**What you need to do**
Would you copy only the lines below, from the one containing "The height and width of the screenshot is (493, 688)." through the very last one, leaving the pictures out?

● ● ● ● ● ● ●

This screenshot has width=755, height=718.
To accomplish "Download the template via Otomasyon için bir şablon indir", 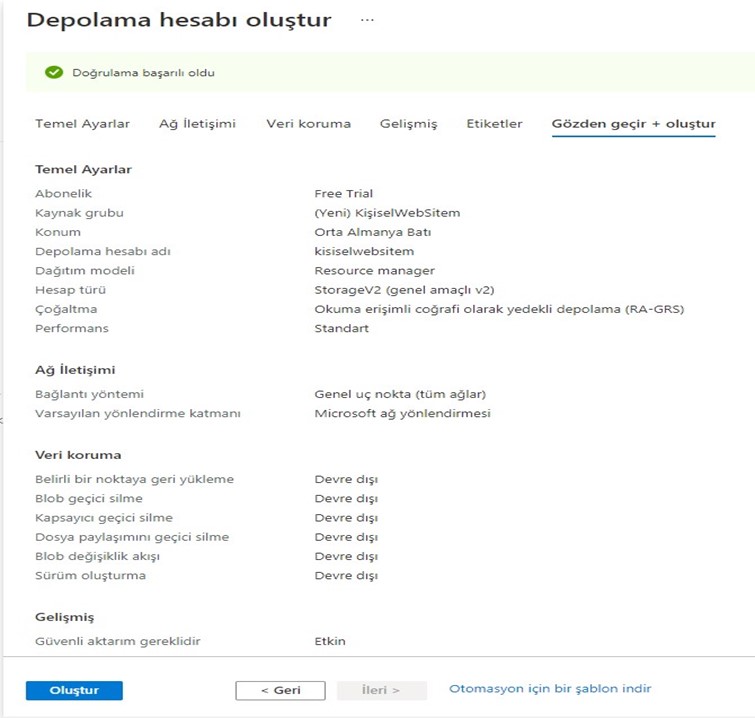I will 550,689.
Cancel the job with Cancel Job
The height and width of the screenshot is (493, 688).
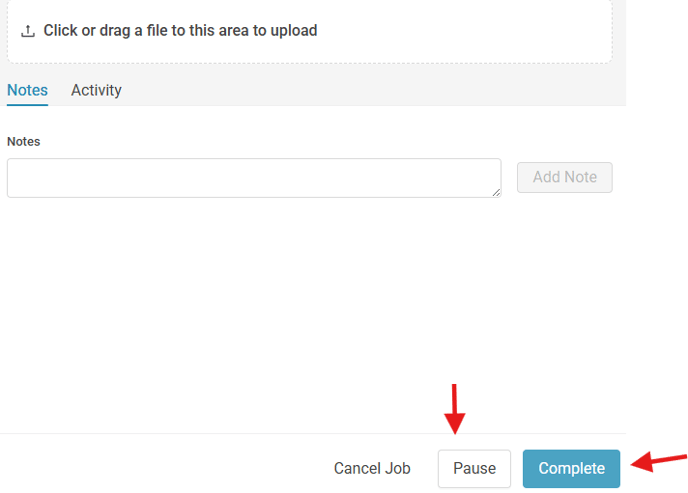tap(372, 468)
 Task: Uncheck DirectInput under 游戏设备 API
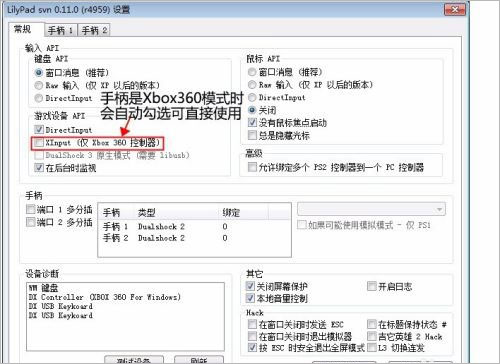(39, 130)
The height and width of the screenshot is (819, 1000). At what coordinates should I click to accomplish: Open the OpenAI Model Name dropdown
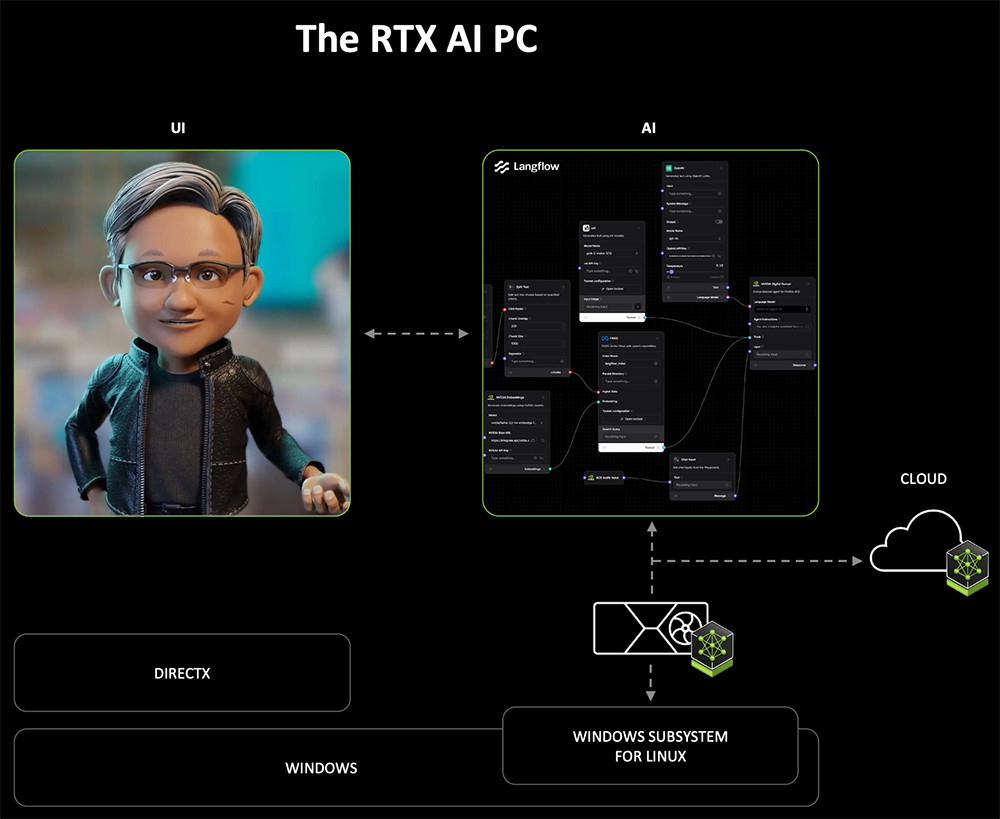[696, 239]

● ● ● ● ● ● ●

**Answer to this exercise**
The height and width of the screenshot is (493, 688).
tap(372, 468)
 Task: Uncheck DirectInput under 游戏设备 API
(39, 130)
The height and width of the screenshot is (819, 1000). At what coordinates should I click to accomplish: Open the OpenAI Model Name dropdown
[696, 239]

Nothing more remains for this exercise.